Condense large amounts of data into smaller objects. Generate it in real-time based on a set of defined terms/rules. 



---

<br> 

## Project Structure

```text
stateshaper/
├── api/
|     ├── run_api.py
|     ├── API.md
├── example_data
|     └── format_data/
|        ├── FormatData.py
|        ├── FORMAT_DATA.md
|     ├── compound.json
|     ├── random.json
|     ├── rating_derived.json
|     ├── rating_initial.json
|     ├── tokens.json
|     ├── EXAMPLE_DATA.md
├── src/
│   └── main/
|        └── connector/
|              ├── Connector.py
|              ├── Modify.py
|              ├── Vocab.py
|              ├── CONNECTOR.md
|        └── demos/
|              └── ads/
|                    ├── ad_list.py
|                    ├── Ads.py
|              └── fintech_qa/
|                    ├── FintechQA.py
|                    ├── qa_data.py
|                    ├── FINTECH_QA.md
|              └── graphics/
|                    ├── Graphics.py
|                    ├── GRAPHICS.md
|              └── inventory/
|                    ├── coming soon
|              └── lesson_plan/
|                    ├── lessons_list.py
|                    ├── LessonPlan.py
|              └── meal_plan/
|                    ├── coming soon
|              └── ml_training/
|                    ├── coming soon
|              └── smart_home/
|                    ├── coming soon
|              ├── DEMOS.md
|        └── plugins/
|              └── compression/
|                    ├── coming soon
|              └── personalization/
|                    ├── coming soon
|              └── procedural/
|                    ├── coming soon
|              └── structured/
|                    ├── coming soon
|              └── synthetic/
|                    ├── coming soon
|              ├── PLUGINS.md
|        └── tests/
|              └── cellular_automata/
|                    ├── coming soon
|              └── markov_chain/
|                    ├── Markov.py
|              └── prng/
|                    ├── coming soon
|              └── probalistic/
|                    ├── coming soon
|              ├── TESTS.md
|              ├── Tests.py
|        └── tools/
|              └── derive_vocab/
|                 ├── DeriveVocab.py
|                 ├── DERIVE_VOCAB.md
|              └── tiny_state/
|                 ├── TinyState.py
|                 ├── TINY_STATE.md
|              ├── TOOLS.md              
│       ├── core.py
│       ├── stateshaper.py
├── CHANGELOG.md
├── CONTRIBUTING.md
├── LICENSE
├── pyproject.toml
├── QUICK_START.md
├── README.md
├── setup.py


```

<br> 

## Contributing

Contributions, ideas, and experiments are welcome!

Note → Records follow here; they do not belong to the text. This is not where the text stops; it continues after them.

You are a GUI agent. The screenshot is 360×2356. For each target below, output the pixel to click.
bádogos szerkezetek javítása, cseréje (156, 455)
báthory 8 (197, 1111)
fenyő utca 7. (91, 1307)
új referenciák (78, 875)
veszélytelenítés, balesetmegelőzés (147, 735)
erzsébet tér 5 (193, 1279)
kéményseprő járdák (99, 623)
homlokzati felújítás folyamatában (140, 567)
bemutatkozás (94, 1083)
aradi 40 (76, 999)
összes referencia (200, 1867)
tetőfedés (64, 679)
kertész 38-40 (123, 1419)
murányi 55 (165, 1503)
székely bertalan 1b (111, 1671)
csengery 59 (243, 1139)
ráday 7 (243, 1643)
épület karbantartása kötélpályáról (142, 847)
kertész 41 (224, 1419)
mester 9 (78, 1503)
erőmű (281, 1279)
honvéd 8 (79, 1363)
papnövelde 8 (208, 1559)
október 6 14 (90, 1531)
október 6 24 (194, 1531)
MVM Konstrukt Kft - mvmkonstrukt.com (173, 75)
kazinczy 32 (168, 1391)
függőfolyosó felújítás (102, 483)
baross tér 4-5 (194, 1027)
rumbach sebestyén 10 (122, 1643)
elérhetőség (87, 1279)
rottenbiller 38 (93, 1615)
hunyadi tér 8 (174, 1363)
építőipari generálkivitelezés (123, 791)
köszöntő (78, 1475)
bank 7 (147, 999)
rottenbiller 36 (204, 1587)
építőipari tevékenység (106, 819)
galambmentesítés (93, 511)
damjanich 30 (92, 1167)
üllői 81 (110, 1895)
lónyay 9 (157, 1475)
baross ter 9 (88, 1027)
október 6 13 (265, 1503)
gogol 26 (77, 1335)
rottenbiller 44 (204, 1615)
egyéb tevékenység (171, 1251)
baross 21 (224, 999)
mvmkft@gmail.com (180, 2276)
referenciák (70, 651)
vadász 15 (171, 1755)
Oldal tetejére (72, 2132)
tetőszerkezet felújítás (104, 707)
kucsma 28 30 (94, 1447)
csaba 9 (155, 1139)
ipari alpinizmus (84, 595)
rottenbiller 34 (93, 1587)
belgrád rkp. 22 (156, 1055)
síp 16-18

See [`CONTRIBUTING`](CONTRIBUTING.md) instructions if you are interested in creating a custom plugin (or anything else). Right now you can fork this repo to experiment. An open source version of the code will be available soon. 



---

<br> 

## License

This project is released under the MIT License. See [`LICENSE`](LICENSE) for details.

If you use this in research, products, or experiments, a mention or citation of the
"Stateshaper", "Jason Dunn", and/or "jgddesigns" is appreciated.